Work to be completed: Omit the pictures, then reproduce every remaining record exactly.

Collected data entries:
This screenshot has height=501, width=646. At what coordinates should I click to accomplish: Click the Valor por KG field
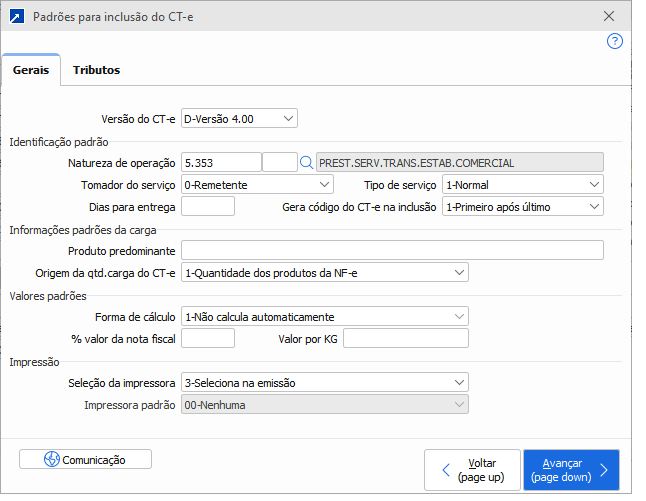pos(405,339)
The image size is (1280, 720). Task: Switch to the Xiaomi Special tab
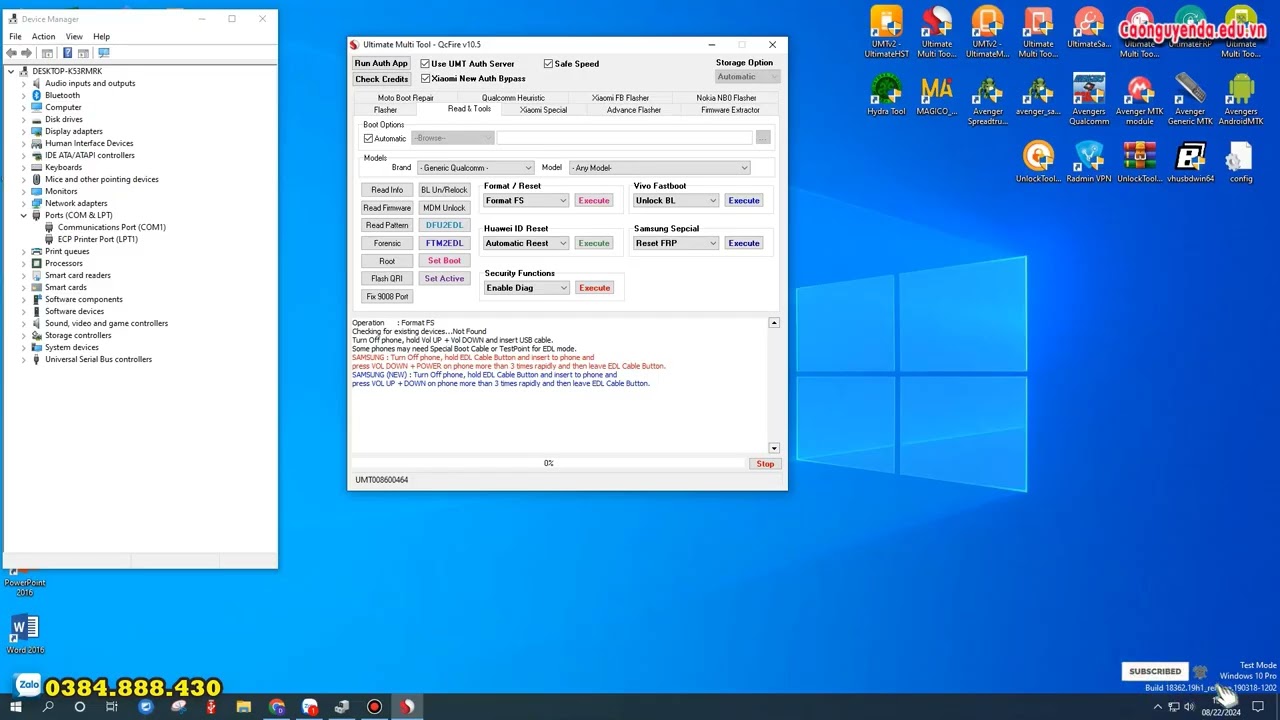pyautogui.click(x=543, y=110)
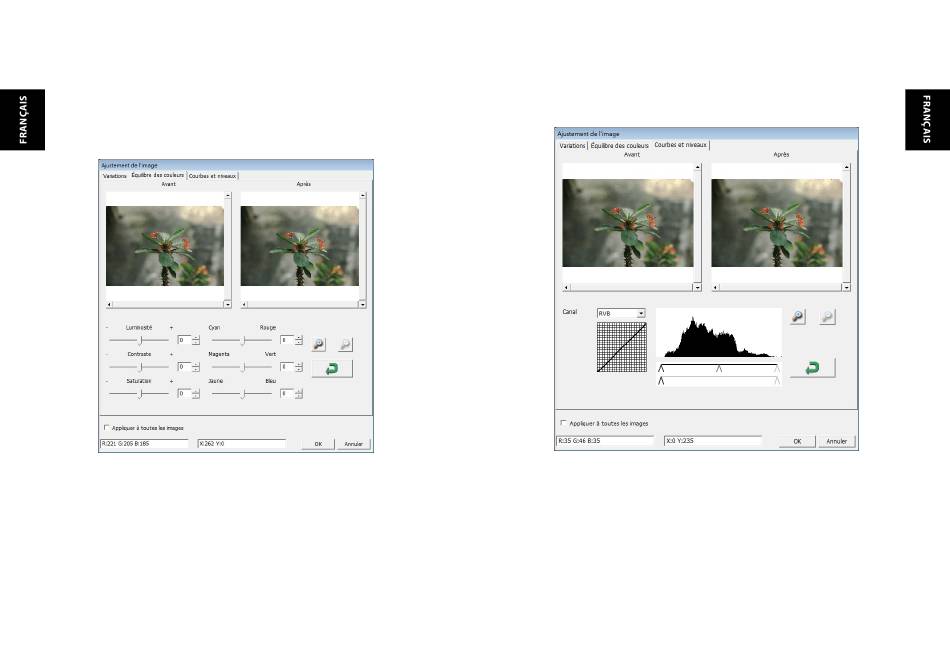Click the zoom-in magnifier in the left dialog
This screenshot has width=950, height=669.
pos(319,345)
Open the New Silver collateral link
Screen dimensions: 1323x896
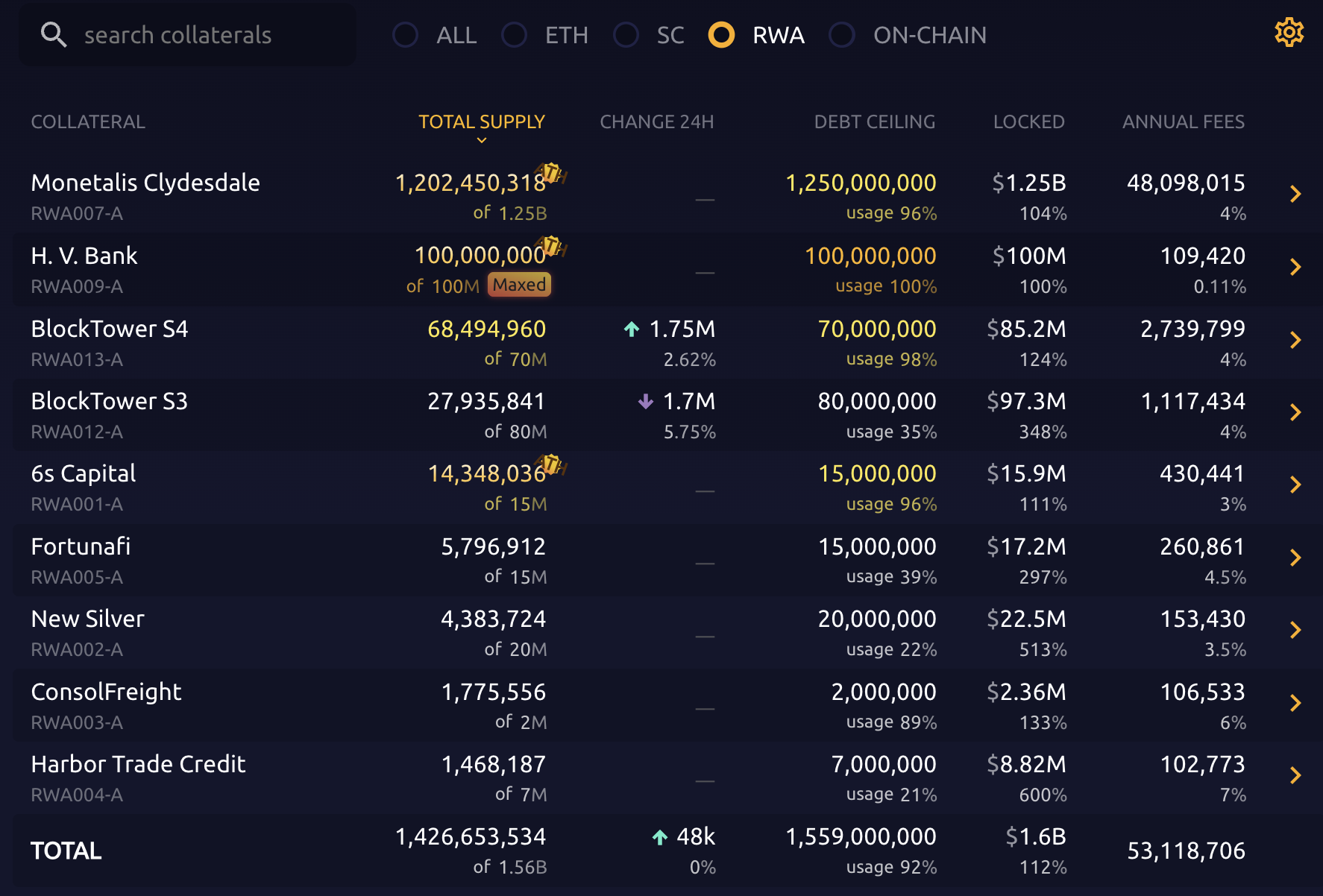(88, 619)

Task answer:
This screenshot has height=501, width=646. At what coordinates should I click to accomplish: Click the Valor por KG field
pos(405,339)
The image size is (1280, 720). Task: Switch to the Xiaomi Special tab
pyautogui.click(x=543, y=110)
Click the zoom-in magnifier in the left dialog
This screenshot has width=950, height=669.
pos(319,345)
Open the New Silver collateral link
Screen dimensions: 1323x896
(88, 619)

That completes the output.